If you can’t sleep, at least rest. A hangover is a recovery process, not something you can push through with willpower. Physical exertion and “sweating it out” won’t speed up alcohol metabolism and may worsen dehydration.

What Doesn’t Work

“Hair of the dog,” or drinking more alcohol the next morning, delays your hangover rather than curing it. You’re simply resetting the clock. Your body still has to process the total amount of alcohol eventually, and you’ll feel it later with compound interest. Coffee can help with the headache if you’re a regular caffeine drinker (since caffeine withdrawal adds to the pain), but it’s also a diuretic that can worsen dehydration. If you drink coffee, match it with extra water.

IV hydration clinics have become trendy, but for a standard hangover, oral rehydration works just as well. Your gut absorbs fluids efficiently, and the main advantage of an IV is speed, which rarely justifies the cost.

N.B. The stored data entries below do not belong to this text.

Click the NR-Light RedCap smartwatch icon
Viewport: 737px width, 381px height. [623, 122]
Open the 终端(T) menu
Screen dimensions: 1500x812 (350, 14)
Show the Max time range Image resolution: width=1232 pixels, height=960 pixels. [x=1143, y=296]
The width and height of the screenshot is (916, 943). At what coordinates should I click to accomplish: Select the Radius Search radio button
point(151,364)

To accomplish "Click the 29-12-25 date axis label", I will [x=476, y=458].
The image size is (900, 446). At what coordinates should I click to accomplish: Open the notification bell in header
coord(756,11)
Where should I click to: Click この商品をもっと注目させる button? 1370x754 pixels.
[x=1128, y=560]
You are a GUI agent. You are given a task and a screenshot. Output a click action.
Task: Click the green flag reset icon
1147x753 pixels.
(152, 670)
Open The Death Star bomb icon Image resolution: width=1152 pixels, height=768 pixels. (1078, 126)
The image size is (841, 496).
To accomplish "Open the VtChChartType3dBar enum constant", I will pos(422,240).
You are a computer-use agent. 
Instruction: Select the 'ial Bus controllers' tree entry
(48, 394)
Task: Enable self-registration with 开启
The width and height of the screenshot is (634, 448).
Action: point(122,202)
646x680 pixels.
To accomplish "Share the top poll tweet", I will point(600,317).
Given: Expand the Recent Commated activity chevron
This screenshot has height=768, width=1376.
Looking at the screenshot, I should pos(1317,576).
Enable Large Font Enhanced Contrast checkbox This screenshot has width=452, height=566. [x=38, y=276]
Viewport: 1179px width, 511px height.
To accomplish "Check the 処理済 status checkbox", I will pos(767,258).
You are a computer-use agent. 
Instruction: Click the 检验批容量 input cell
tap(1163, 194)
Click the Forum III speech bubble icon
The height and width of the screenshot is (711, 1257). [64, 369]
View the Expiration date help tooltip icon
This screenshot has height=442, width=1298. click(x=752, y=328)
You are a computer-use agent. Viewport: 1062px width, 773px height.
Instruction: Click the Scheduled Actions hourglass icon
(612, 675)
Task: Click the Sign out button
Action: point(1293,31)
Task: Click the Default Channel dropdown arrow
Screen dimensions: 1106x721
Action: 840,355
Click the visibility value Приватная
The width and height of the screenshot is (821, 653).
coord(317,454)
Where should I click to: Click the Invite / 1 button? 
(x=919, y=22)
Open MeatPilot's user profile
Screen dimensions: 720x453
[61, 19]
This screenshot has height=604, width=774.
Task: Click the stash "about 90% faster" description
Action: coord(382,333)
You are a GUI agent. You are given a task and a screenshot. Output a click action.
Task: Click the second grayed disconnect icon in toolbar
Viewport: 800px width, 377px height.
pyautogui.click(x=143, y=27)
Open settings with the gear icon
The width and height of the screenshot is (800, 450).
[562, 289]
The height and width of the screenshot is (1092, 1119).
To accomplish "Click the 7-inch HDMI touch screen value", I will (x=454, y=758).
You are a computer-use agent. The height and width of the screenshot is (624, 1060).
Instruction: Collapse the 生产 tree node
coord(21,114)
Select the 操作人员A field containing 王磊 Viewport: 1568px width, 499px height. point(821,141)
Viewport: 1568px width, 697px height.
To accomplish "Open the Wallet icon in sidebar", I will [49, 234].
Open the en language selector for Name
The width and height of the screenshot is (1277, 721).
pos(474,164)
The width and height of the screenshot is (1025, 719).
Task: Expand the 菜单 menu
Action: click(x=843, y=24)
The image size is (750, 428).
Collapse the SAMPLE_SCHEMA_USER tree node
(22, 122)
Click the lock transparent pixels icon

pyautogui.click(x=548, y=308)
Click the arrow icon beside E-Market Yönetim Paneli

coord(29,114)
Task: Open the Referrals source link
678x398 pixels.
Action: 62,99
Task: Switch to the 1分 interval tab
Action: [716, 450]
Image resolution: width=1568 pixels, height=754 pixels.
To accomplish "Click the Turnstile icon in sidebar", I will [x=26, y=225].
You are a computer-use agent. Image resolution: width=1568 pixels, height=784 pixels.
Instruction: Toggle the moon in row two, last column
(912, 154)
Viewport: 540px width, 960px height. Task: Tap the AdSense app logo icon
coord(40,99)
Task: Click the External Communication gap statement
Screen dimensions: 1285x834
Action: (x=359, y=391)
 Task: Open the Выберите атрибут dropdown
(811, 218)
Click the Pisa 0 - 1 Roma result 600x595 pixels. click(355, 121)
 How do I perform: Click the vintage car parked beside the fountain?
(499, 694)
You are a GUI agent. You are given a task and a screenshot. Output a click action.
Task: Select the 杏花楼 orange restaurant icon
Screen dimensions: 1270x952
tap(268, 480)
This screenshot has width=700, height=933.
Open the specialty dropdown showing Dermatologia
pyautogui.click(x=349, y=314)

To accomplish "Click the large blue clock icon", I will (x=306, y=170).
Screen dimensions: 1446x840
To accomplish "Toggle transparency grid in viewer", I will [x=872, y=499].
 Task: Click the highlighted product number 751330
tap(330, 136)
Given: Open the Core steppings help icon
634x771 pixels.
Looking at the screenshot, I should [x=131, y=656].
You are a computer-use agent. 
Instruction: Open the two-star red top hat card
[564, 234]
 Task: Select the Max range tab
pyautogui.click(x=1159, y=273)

Prevention Works Better Than Any Cure

No recovery strategy matches the effectiveness of drinking less in the first place. But a few practical habits reduce severity: eating a substantial meal before drinking slows alcohol absorption, alternating alcoholic drinks with water reduces total dehydration, and sticking to lighter-colored liquors (vodka, gin) means less exposure to congeners, the fermentation byproducts that worsen hangovers in darker spirits like bourbon and red wine.

One interesting finding from a clinical trial: taking prickly pear cactus extract before drinking cut the risk of a severe hangover roughly in half. It’s not widely available as a supplement, and it needs to be taken before you drink, not after. But it’s one of the few natural remedies with clinical trial evidence behind it.

Ultimately, a hangover is your body recovering from a mild poisoning. The timeline is roughly 24 hours from when your blood alcohol hits zero. Hydration, food, rest, and careful use of anti-inflammatories are the tools that make those hours more bearable. Nothing eliminates them entirely.